Eli Lilly has agreed to pay $13.5 million to end a six-year, class-action lawsuit that alleged the company overpriced its insulin.
As part of the settlement, which was recorded (PDF) in a federal district court in New Jersey, Lilly has agreed to cap out-of-pocket costs for its insulin at $35 per month for four years.
The deal comes three months after the company said it would slash price of the type 1 diabetes treatment to the same level to “make it easier to access Lilly insulin and help Americans who may have difficulty navigating a complex healthcare system.”
Lilly’s initial move had come a month after President Joe Biden, in his State of the Union address, called on Congress to limit insulin costs for all patients to $35 per month. The Inflation Reduction Act already had limited insulin costs for patients on Medicare at $35 per month.
The lawsuit was filed in 2017, against insulin makers Lilly, Novo Nordisk and Sanofi. Plaintiffs claimed the companies joined in an “arms race” to raise list prices of their meds while the “real” price to pharmacy benefit managers remained constant or in some cases dipped. The companies did this, the suit claims, to leverage the growing “spread” between public and private prices and win favorable formulary positioning.
All of this was at the expense of patients, whose out-of-pocket expenses are based on a medicine’s list price, the suit says. Price increases of insulins that previously cost $25 per prescription were pushed up to $450, the suit said. The increases, taken in “lockstep,” were “astounding and inexplicable,” according to the class action lawsuit.

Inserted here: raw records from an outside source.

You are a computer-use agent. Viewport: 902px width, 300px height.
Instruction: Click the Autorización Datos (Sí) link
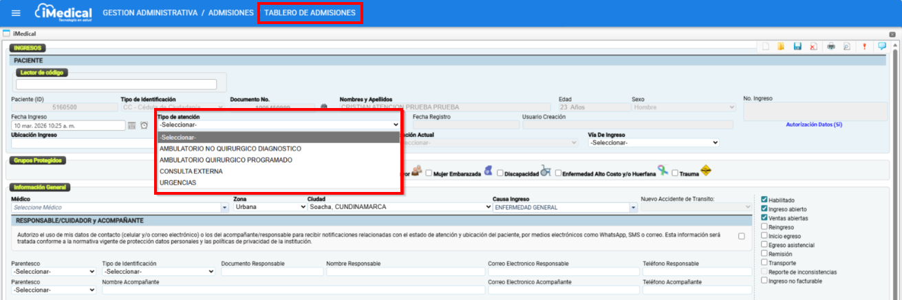pos(814,125)
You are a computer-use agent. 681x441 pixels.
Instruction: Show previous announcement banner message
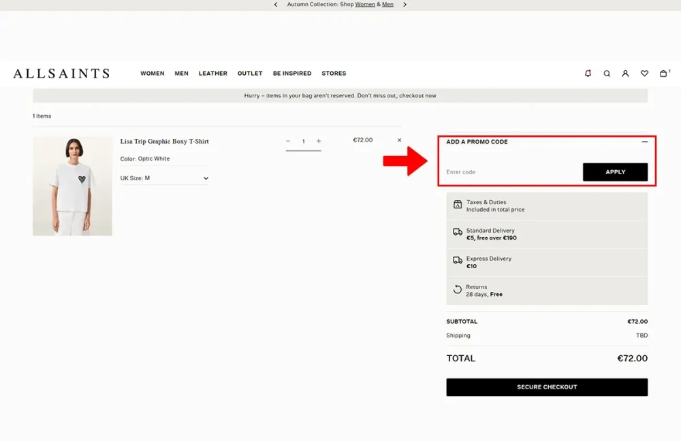coord(276,5)
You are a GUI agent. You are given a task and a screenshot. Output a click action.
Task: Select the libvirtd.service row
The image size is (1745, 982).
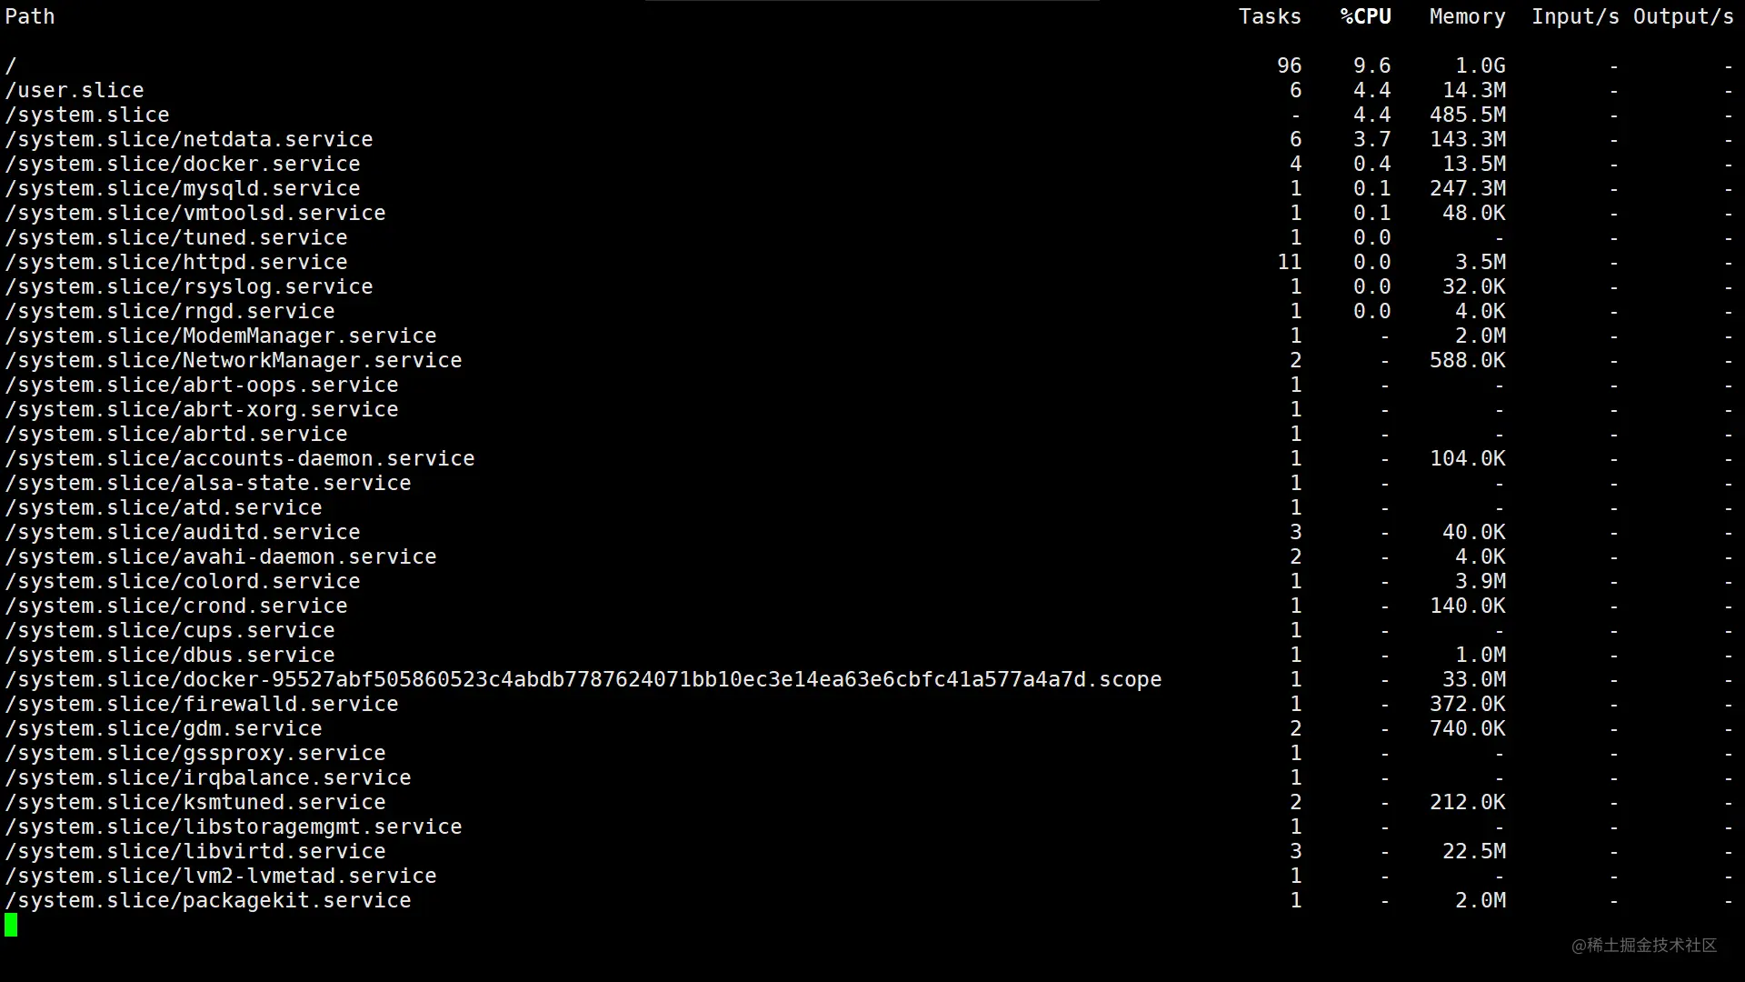870,852
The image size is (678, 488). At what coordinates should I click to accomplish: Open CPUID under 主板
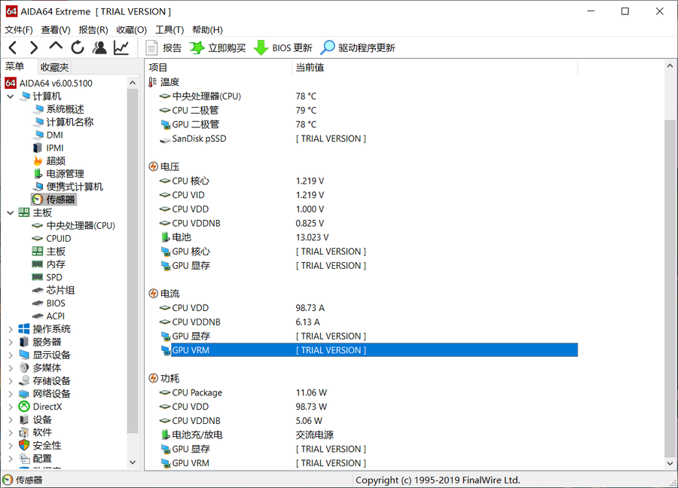pyautogui.click(x=58, y=239)
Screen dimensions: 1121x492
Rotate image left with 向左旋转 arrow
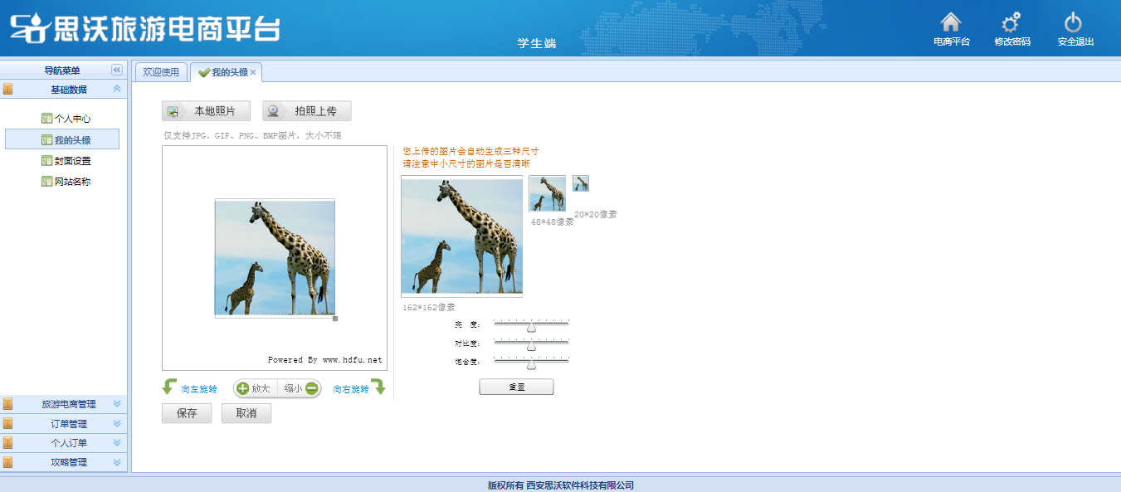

Earlier this year, within weeks of Lilly capping its out-of-pocket cost of insulin, Novo Nordisk and Sanofi did the same. Those companies have yet to settle this case.
Attorneys from two law firms claim that the settlement with Lilly is worth $500 million to consumers over the four-year period when prices are capped. Eligible claimants can receive cash payments based on their purchases of Lilly insulins and based on a formula set by the parties.
“This settlement will bring immense, forward-looking relief, especially for those who are underinsured or paying with co-insurance—those most in need of assistance,” said Steve Berman, managing partner of Hagens Berman, in a release.
The class-action case detailed accounts of patients resorting to extreme measures to survive rising insulin prices, including starving themselves to control their blood sugar levels, intentionally slipping into diabetic ketoacidosis to receive insulin samples from hospital emergency rooms, under-dosing insulin, and taking expired insulin.